Database questions & answers

A beautiful scene

Here is a list of essential Database questions and answers to refresh your knowledge in this field.

What are Database and DBMS?

A Database is a collection of organized data to serve some purpose.

A DBMS (Database Management System) comprises a set of tools to create, update, restore, query databases efficiently. Examples of DBMSs are Postgresql, MySQL, SQLite, MongoDB.

What is a Relational DBMS?

RDBMSs are systems that store databases as tables and there are relationships between the tables. Each table can be thought of as an Entity. For example, we can have table Person, table Football Match, table Country.

SQL (Structured Query Language) is a programming language specifically designed for managing relational DBMS.

What are the types of relationships in RDBMS?

There are 3 types of relationships:

  • One-to-one: a row in one table is related to none or only one row in another table. For example, the relationship between table Person and table PassportId is one-to-one.
  • One-to-many: a row in the first table can be related to 0, 1, or any number of rows in the second table, but a row in the second table can only be related to at most 1 row in the first table. Example: a person can possess many computers, but a computer can belong to only 1 person.
  • Many-to-many: a row of a table may be related to 0, 1, or any number of of rows in another table. Example: an user can use upto many software and a software can serve upto many users.

Define Data Integrity

Data Integrity is the assurance of accuracy and consistency during the whole life of the databases.

What is Data redundancy?

In Databases, data redundancy means some data is stored in more than 1 place, which consumes more storage than needed and makes it harder to maintain data integrity.

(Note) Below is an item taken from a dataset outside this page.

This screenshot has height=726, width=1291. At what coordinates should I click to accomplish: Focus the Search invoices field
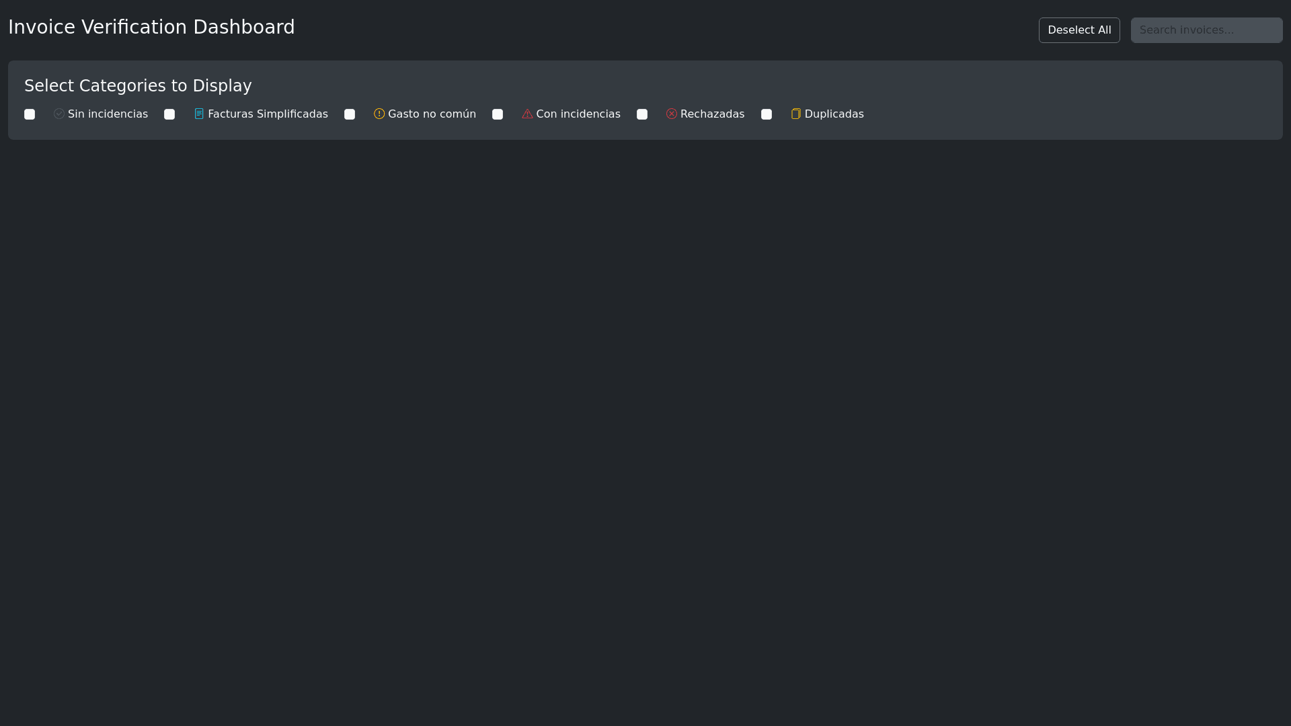[1206, 30]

Describe Database Normalization and De-normalization

Database Normalization is the process of splitting tables into sub-tables in a well-defined manner to reduce data redundancy and increase data integrity.

On the reverse, Database De-normalization introduces data redundancy into the database to improve querying speed.

Name and briefly describe Normalization levels

  • First Normal Form (1NF) has cell, row, and column conditions: every cell in each table contains an atomic value (but not a list of values, for example). There is no duplication of rows in any table. Each column has a specific domain (e.g. a column cannot contains integers in some cells and strings in some other cells).
  • Second Normal Form (2NF): 1NF is satisfied and there is no partial dependency in the database. Partial dependency means there is some non-prime attributes that only depend on a proper subset of a candidate key (but not the whole candidate key). Note that a non-prime attribute is an attribute that does not appear in any candidate key.
  • Third Normal Form (3NF): 2NF is satisfied and there is no transitive-dependancy between non-prime attributes. In other words, any non-prime attribute only depends on the candidate keys but not on any other non-prime attribute.

What are the different types of SQL statements?

There are 3 main types of SQL statements, each with a specific function: Define, Manipulate, and Control.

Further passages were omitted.